In a statement this morning, Bravehearts founder Hetty Johnston said she was disgusted by claims Braveheart's major banking partner allegedly repeatedly ignored obligations to innocent children.
Financing regulator AUSTRAC has launched action against the organisation for more than 23 million alleged breaches of law.
It includes the bank allowing suspected paedophiles to allegedly use its services to make thousands of transactions despite senior management being briefed as far back as 2016 on risks linked to payments that could involve child exploitation.
"Over 3000 transactions translates to over 3000 occasions where a child endured unimaginable, yet preventable, sexual and physical trauma while seemingly Westpac didn't care enough to undertake their regulatory oversight," Ms Johnston said.
"Just when you think you've heard it all, along comes a bank apparently so nonchalant, indifferent and negligent that they knowingly ignore organised and savage sexual attacks against children.
"The Royal Commission into child sex abuse has shown what happens when powerful organisations turn the other cheek and Westpac appears to have done just that in its relentless pursuit of profit.
"It's hard to find the words to describe how horrified we are by such claims.
"There are rules and regulations in place so this doesn't happen but it seems Westpac has opted to ignore them. Every organisation has to take responsibility for protecting our children and if Westpac hasn't been doing that, we simply can't keep banking with them."

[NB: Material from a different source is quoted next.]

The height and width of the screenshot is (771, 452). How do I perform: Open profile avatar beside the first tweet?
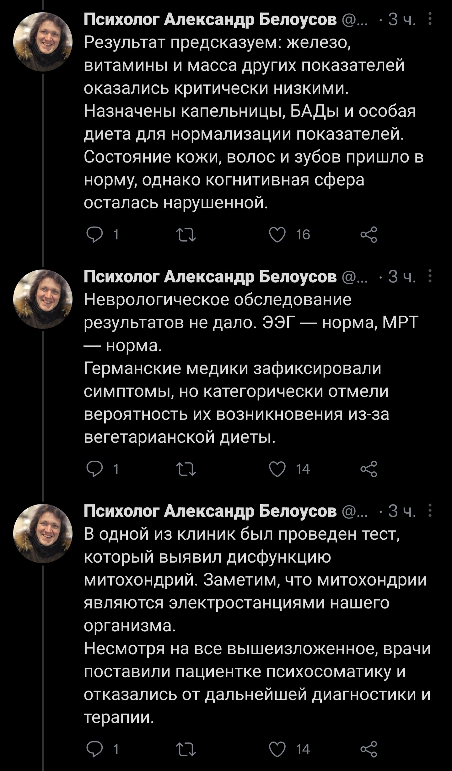[x=43, y=42]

AUSTRAC CEO Nicole Rose yesterday said the major lender didn't report more than 19.5 million international fund transfers over five years.
"Westpac failed to pass on information about the origin of international funds transfers and keep records as required," she said.
According to an application filed by the agency to the Federal Court of Australia, Westpac allegedly failed to assess ongoing money terrorism financing risks related to the movement of money, pass on information about the source of funds and keep records relating to the origin of some of the international transfers.
AUSTRAC also alleged that part of the more than 23 million contraventions included a failure to carry out due diligence on transactions to the Philippines and South East Asia where child exploitation risks are rife.
"Westpac failed to introduce appropriate detection scenarios to detect known child exploitation typologies, consistent with AUSTRAC guidance and their own risk assessments," the application noted.
Westpac CEO Brian Hartzer said he recognised the allegations were "serious and important".
"These issues should never have occurred and should have been identified and rectified sooner," he said in a statement. "It is disappointing that we have not met our own standards as well as regulatory expectations and requirements."